\(\renewcommand{\AA}{\text{Å}}\)
4.4.1. Partitioning
The underlying spatial decomposition strategy used by LAMMPS for distributed-memory parallelism is set with the comm_style command and can be either “brick” (a regular grid) or “tiled”.
The LAMMPS simulation box is a 3d or 2d volume, which can be of orthogonal or triclinic shape, as illustrated in the Domain decomposition schemes figure for the 2d case. Orthogonal means the box edges are aligned with the x, y, z Cartesian axes, and the box faces are thus all rectangular. Triclinic allows for a more general parallelepiped shape in which edges are aligned with three arbitrary vectors and the box faces are parallelograms. In each dimension, box faces can be periodic, or non-periodic with fixed or shrink-wrapped boundaries. In the fixed case, atoms which move outside the face are deleted; shrink-wrapped means the position of the box face adjusts continuously to enclose all the atoms.
For distributed-memory MPI parallelism, the simulation box is spatially decomposed (partitioned) into non-overlapping subdomains which fill the box. The default partitioning, “brick”, is most suitable when atom density is roughly uniform, as shown in the left-side images of the Domain decomposition schemes figure. The subdomains comprise a regular grid, and all subdomains are identical in size and shape. Both the orthogonal and triclinic boxes can deform continuously during a simulation, e.g. to compress a solid or shear a liquid, in which case the processor subdomains likewise deform.
For models with non-uniform density, the number of particles per processor can be load-imbalanced with the default partitioning. This reduces parallel efficiency, as the overall simulation rate is limited by the slowest processor, i.e. the one with the largest computational load. For such models, LAMMPS supports multiple strategies to reduce the load imbalance:
The processor grid decomposition is by default based on the simulation cell volume and tries to optimize the volume to surface ratio for the subdomains. This can be changed with the processors command.
The parallel planes defining the size of the subdomains can be shifted with the balance command. Which can be done in addition to choosing a more optimal processor grid.

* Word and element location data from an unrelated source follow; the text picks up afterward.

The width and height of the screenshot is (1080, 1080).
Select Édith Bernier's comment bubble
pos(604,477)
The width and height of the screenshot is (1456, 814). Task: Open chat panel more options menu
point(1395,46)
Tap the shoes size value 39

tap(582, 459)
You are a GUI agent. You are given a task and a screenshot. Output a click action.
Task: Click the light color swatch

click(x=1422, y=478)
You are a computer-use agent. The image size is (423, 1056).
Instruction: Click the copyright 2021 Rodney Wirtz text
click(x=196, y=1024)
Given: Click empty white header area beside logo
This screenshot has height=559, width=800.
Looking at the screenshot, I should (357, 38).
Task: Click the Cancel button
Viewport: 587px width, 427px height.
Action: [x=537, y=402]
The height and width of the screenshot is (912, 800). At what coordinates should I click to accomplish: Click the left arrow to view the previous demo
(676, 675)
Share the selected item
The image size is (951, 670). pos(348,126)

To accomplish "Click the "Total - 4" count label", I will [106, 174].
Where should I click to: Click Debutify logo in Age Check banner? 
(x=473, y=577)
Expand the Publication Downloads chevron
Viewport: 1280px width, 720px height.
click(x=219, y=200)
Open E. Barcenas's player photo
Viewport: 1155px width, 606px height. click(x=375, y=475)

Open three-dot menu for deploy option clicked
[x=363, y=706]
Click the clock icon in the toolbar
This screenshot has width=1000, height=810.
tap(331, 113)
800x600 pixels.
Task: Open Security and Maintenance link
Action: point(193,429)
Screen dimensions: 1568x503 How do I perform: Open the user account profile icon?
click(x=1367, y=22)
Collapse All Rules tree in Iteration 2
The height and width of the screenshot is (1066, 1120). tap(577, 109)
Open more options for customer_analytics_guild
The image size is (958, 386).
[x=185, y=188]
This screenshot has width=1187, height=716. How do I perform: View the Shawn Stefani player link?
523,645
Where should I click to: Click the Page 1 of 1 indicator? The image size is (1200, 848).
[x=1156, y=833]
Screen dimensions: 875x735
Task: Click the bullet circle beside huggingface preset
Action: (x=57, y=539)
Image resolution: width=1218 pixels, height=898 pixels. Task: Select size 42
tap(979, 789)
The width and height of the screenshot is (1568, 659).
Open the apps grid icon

The recursive bisectioning algorithm in combination with the “tiled” communication style can produce a partitioning with equal numbers of particles in each subdomain.
The pictures above demonstrate different decompositions for a 2d system with 12 MPI ranks. The atom colors indicate the load imbalance of each subdomain, with green being optimal and red the least optimal.
Due to the vacuum in the system, the default decomposition is unbalanced, with several MPI ranks without atoms (left). By forcing a 1x12x1 processor grid, every MPI rank does computations now, but the number of atoms per subdomain is still uneven, and the thin slice shape increases the amount of communication between subdomains (center left). With a 2x6x1 processor grid and shifting the subdomain divisions, the load imbalance is further reduced and the amount of communication required between subdomains is less (center right). And using the recursive bisectioning leads to further improved decomposition (right).